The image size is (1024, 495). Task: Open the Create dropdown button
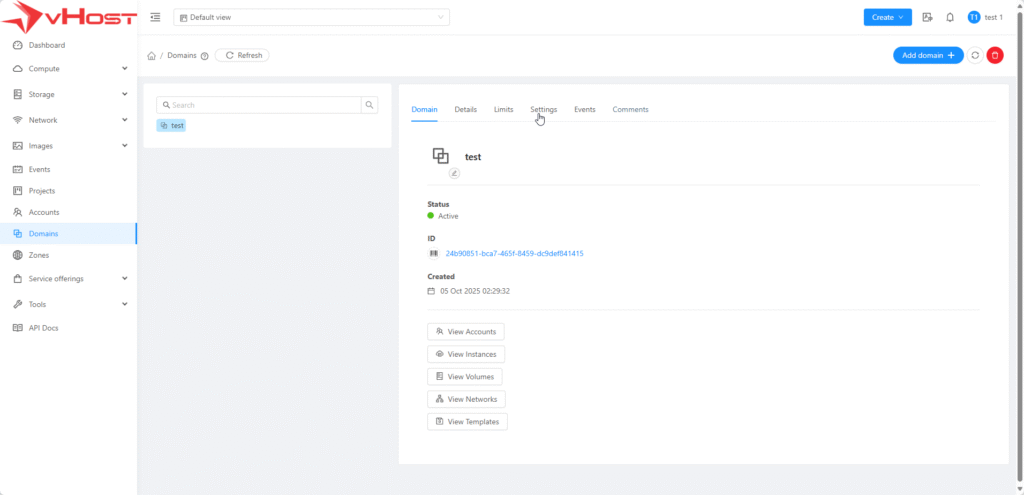[x=887, y=17]
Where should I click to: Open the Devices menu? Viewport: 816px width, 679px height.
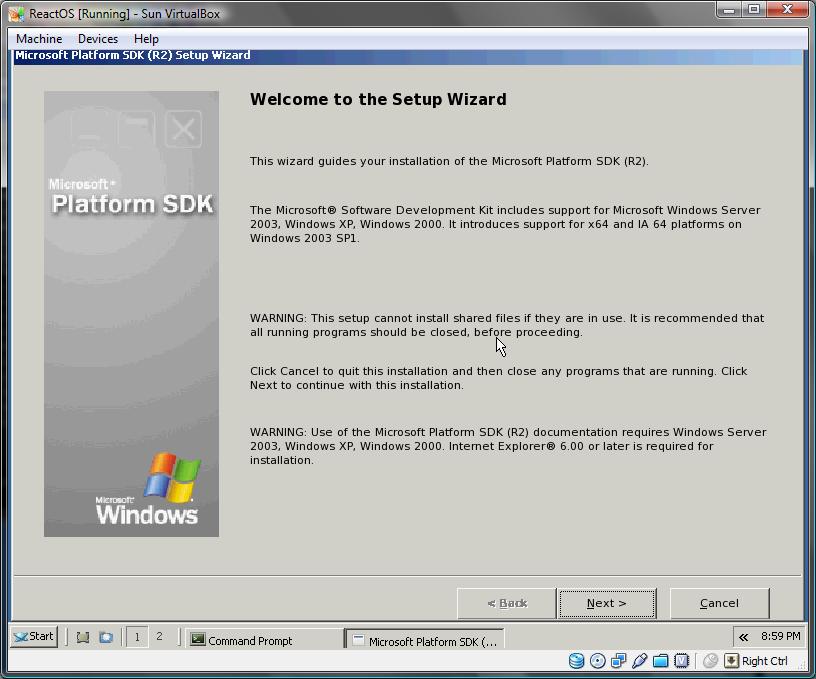pyautogui.click(x=98, y=39)
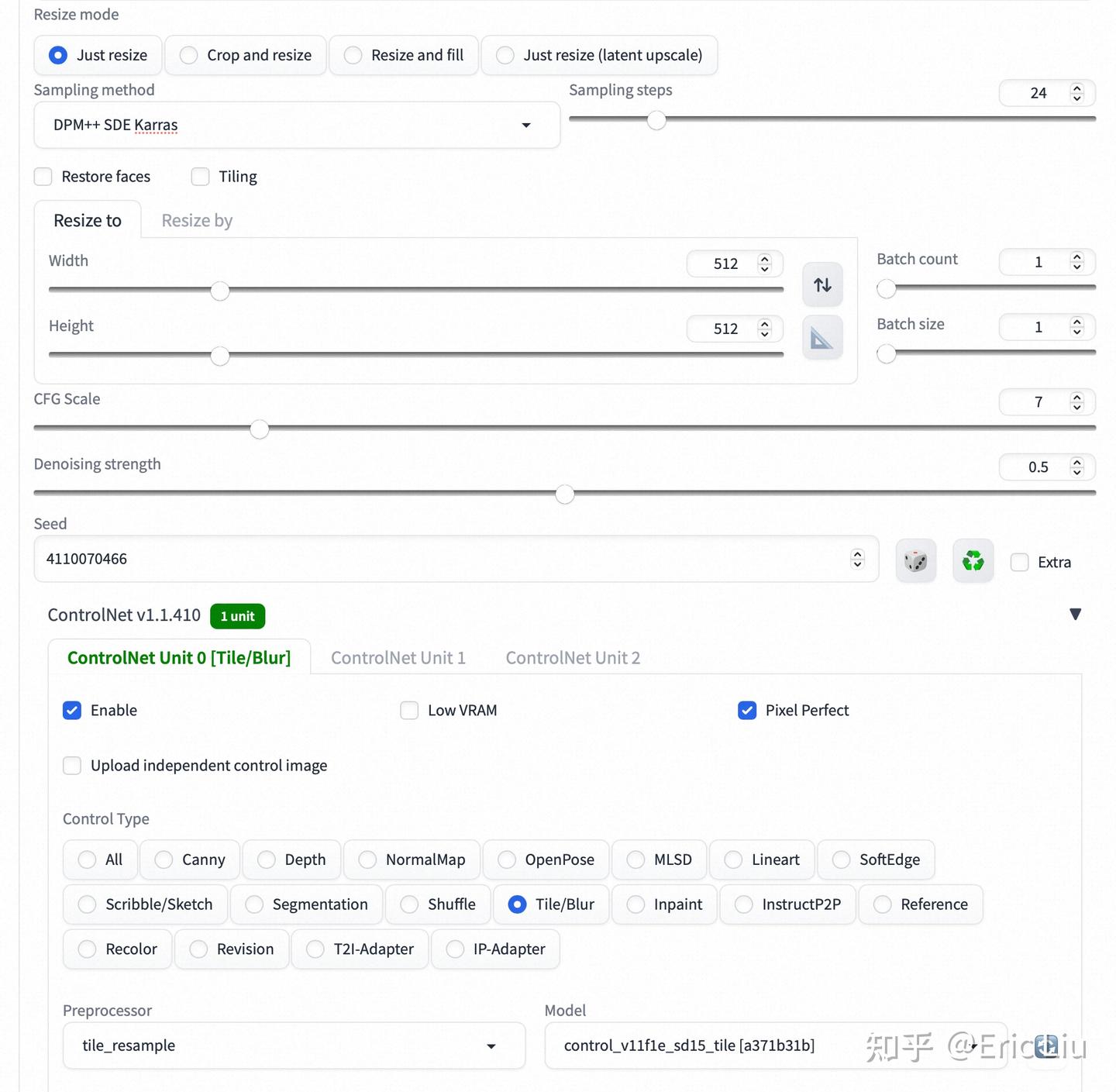The height and width of the screenshot is (1092, 1116).
Task: Collapse the ControlNet panel with the triangle
Action: 1075,615
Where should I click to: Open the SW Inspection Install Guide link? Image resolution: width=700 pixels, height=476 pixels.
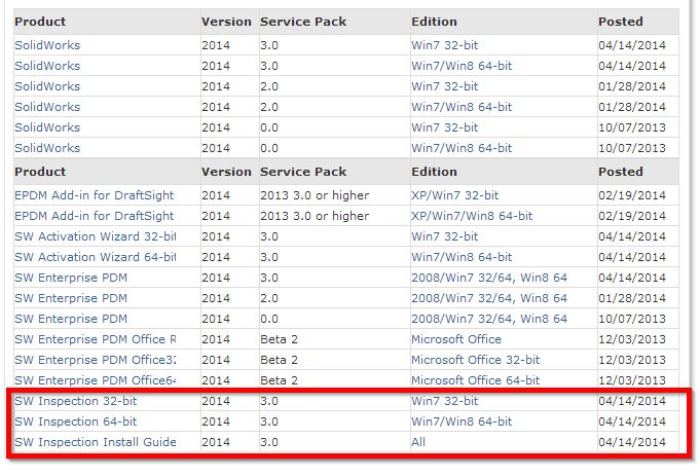(x=95, y=442)
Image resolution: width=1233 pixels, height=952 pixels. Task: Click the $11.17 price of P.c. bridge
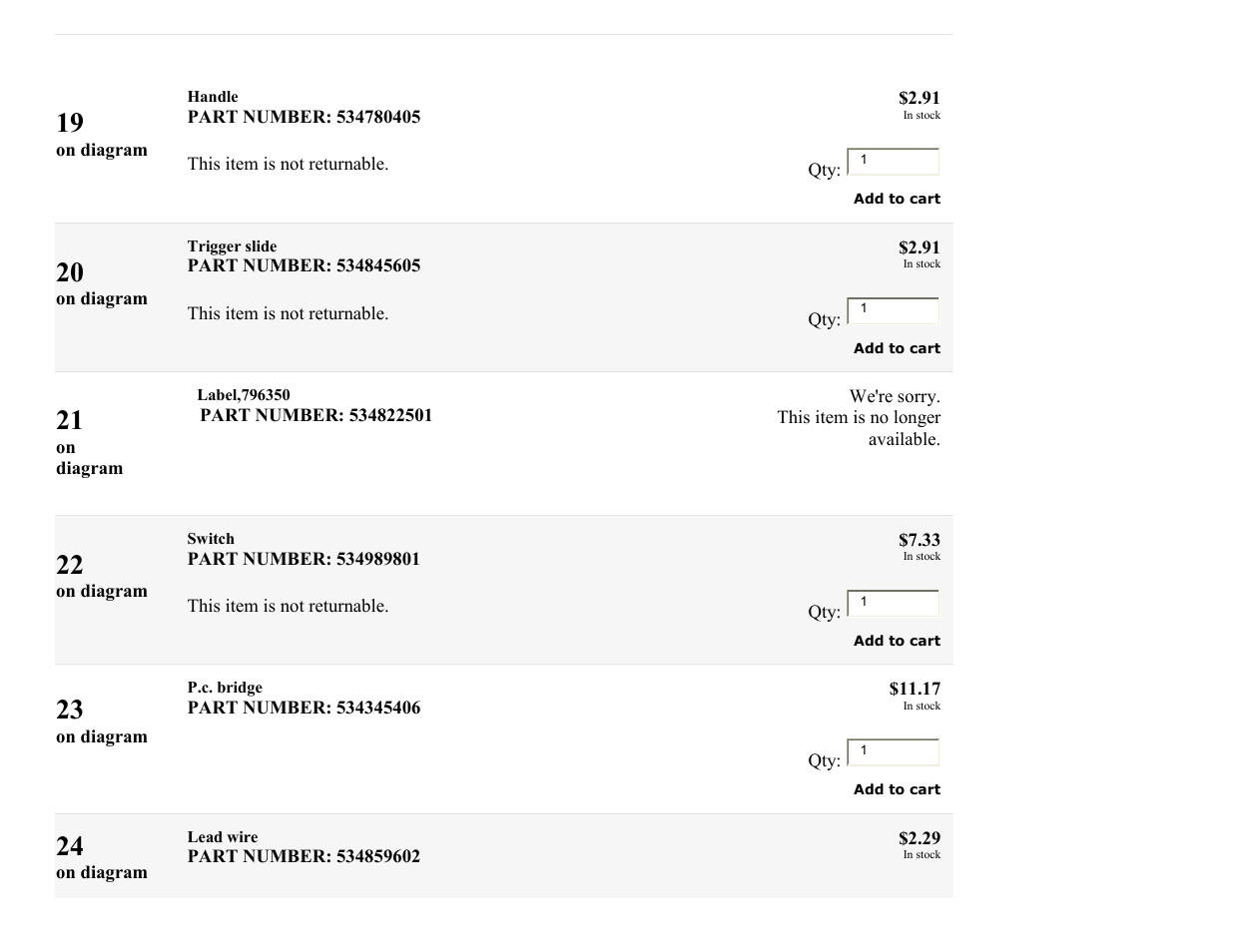[x=915, y=689]

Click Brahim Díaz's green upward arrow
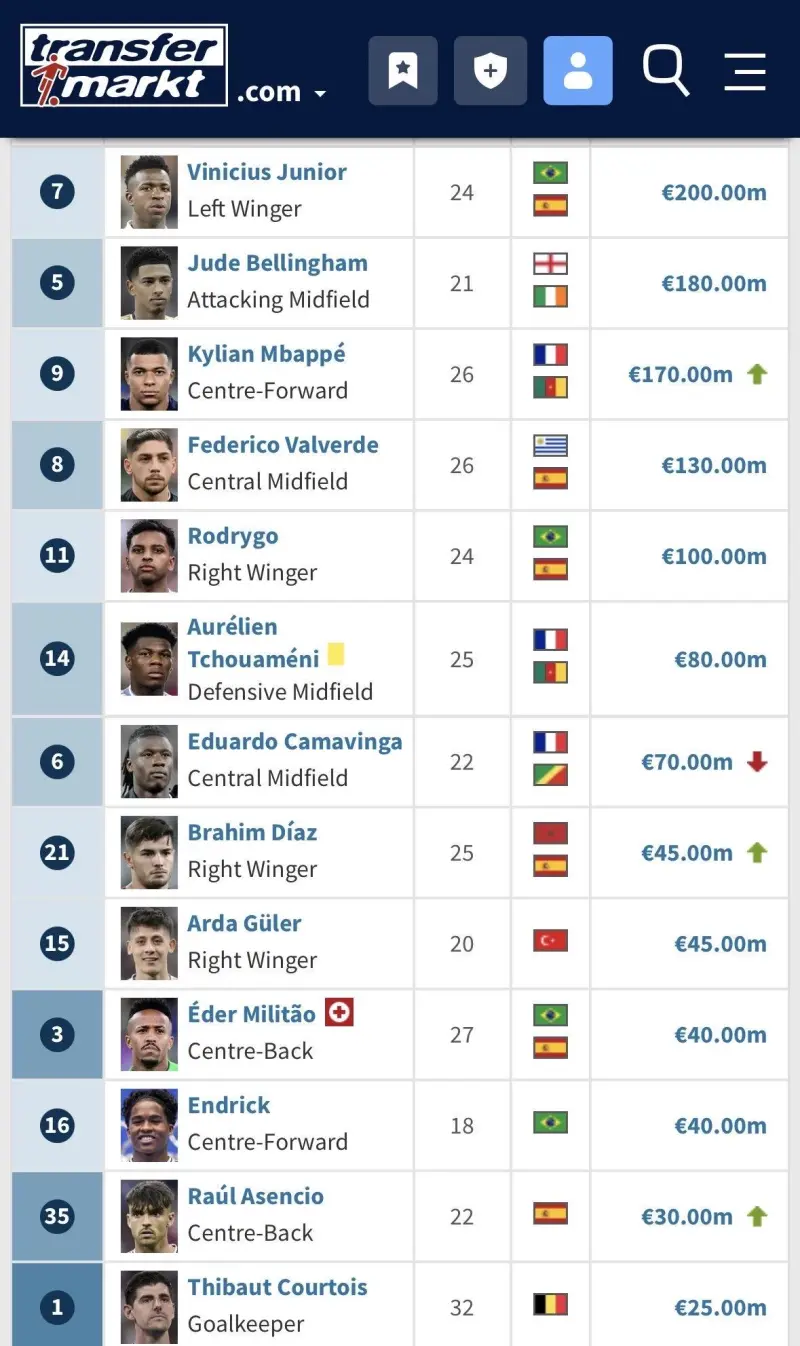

Problem requirements
When you copy the records above, keep every word exact and drop the pictures.

Task solution
The image size is (1024, 495). Task: Open the Create dropdown button
[x=887, y=17]
Where should I click to: Open the Devices menu? Viewport: 816px width, 679px height.
pyautogui.click(x=98, y=39)
The height and width of the screenshot is (1092, 1116).
Task: Collapse the ControlNet panel with the triangle
Action: 1075,615
Where should I click to: Open the SW Inspection Install Guide link? Image resolution: width=700 pixels, height=476 pixels.
(x=95, y=442)
Image resolution: width=1233 pixels, height=952 pixels. Task: Click the $11.17 price of P.c. bridge
[x=915, y=689]

Click Brahim Díaz's green upward arrow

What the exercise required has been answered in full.